Exercise prompt: Going through the listing below, tally the lines that contain the word "icon" and give only that figure.

Material for this exercise:
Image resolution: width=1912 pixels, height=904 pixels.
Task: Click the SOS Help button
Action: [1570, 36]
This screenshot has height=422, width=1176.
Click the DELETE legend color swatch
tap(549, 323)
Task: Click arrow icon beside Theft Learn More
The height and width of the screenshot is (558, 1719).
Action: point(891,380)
---
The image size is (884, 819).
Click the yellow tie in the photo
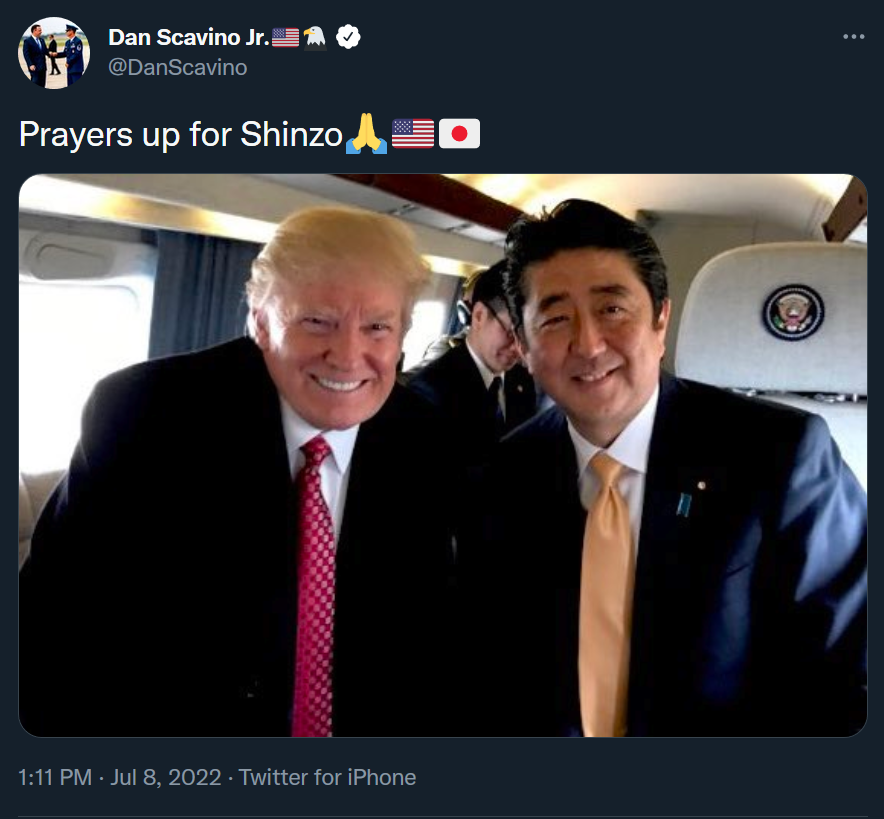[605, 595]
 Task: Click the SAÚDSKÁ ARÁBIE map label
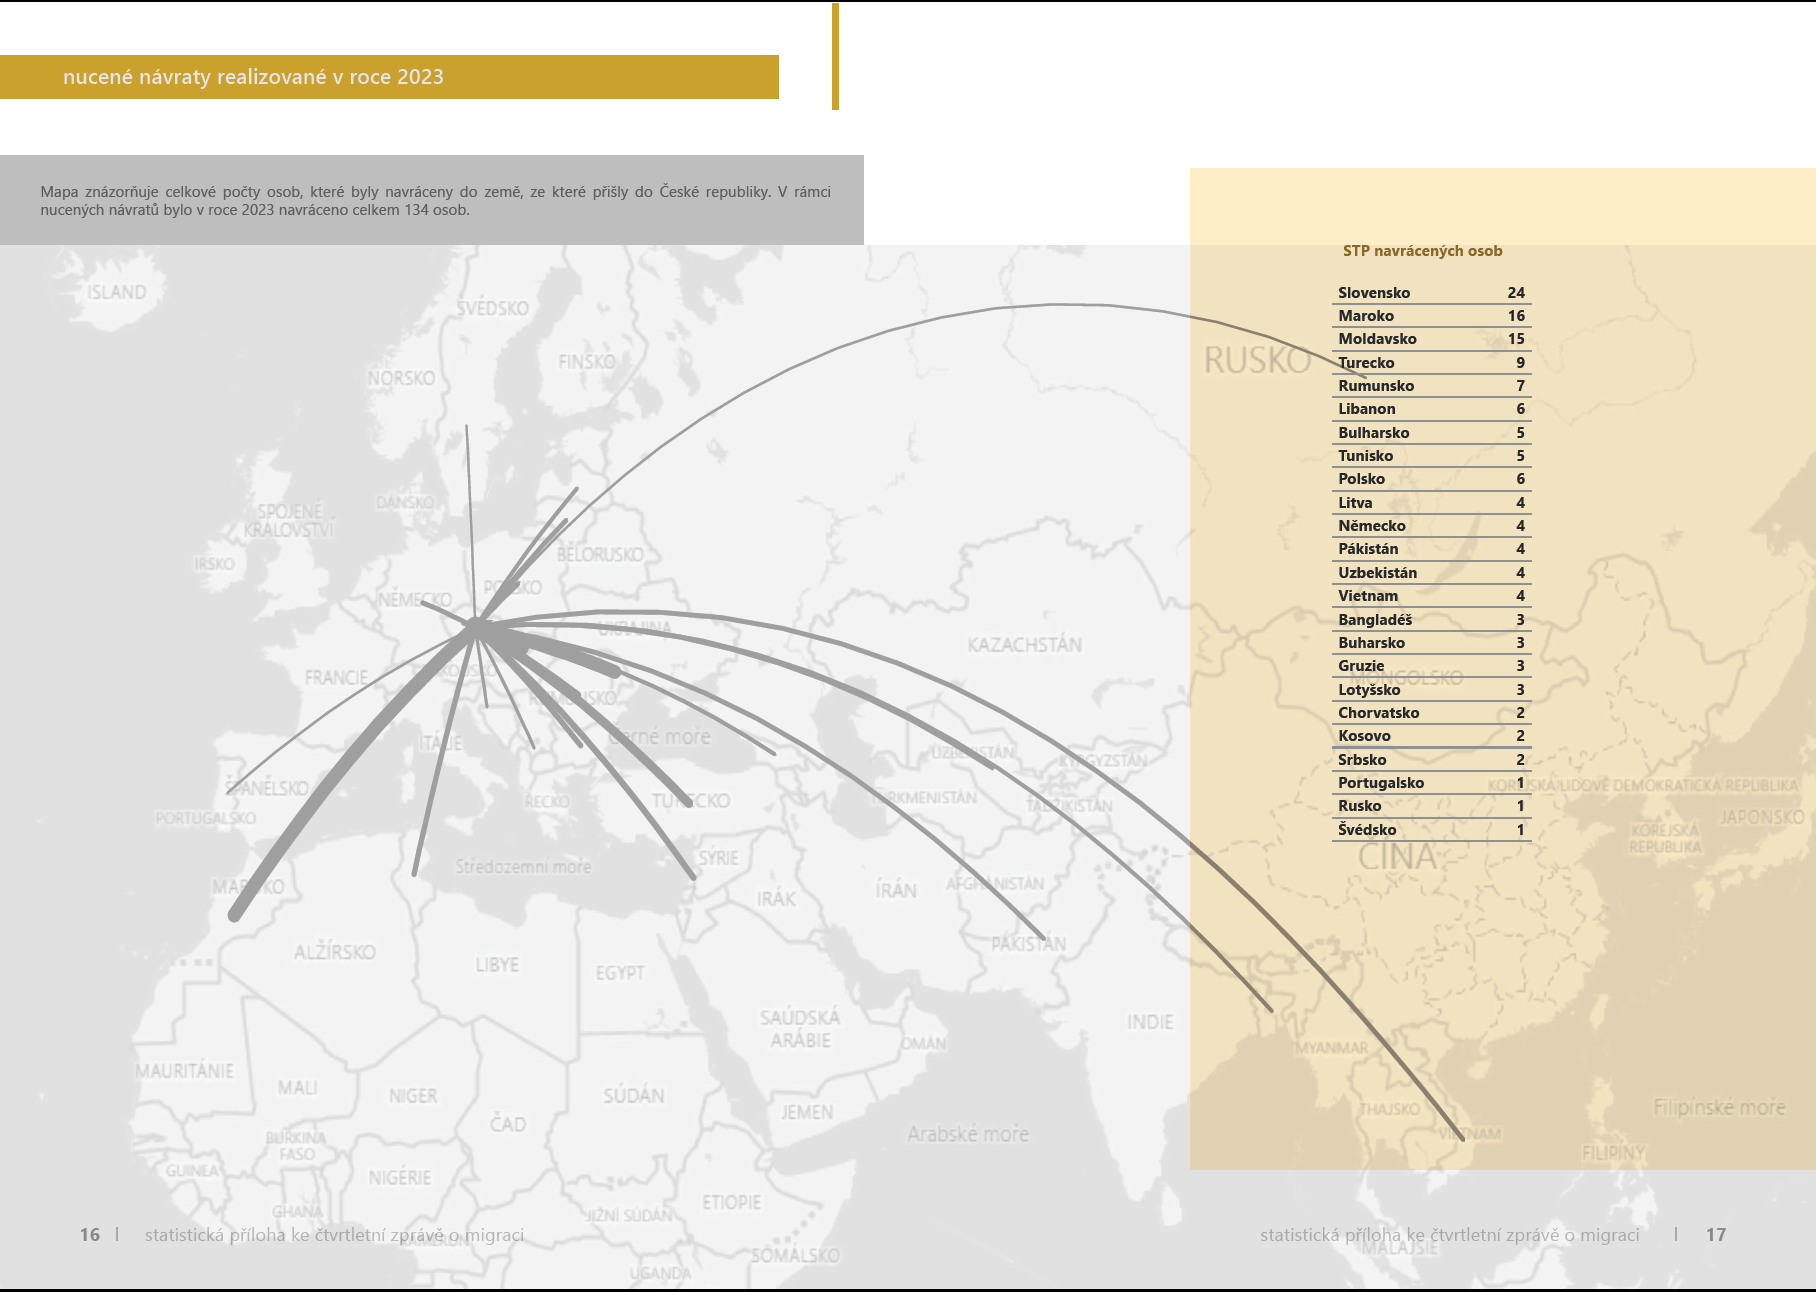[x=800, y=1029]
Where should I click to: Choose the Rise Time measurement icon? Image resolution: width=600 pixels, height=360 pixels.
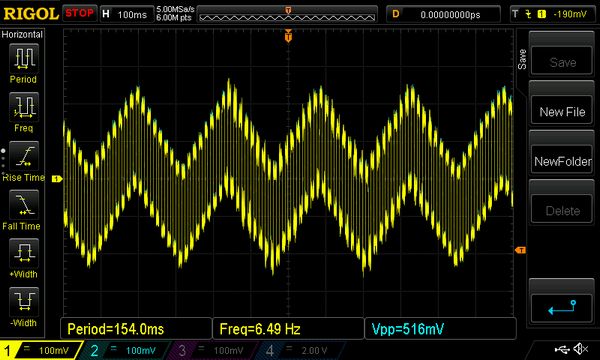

Exercise solution: 2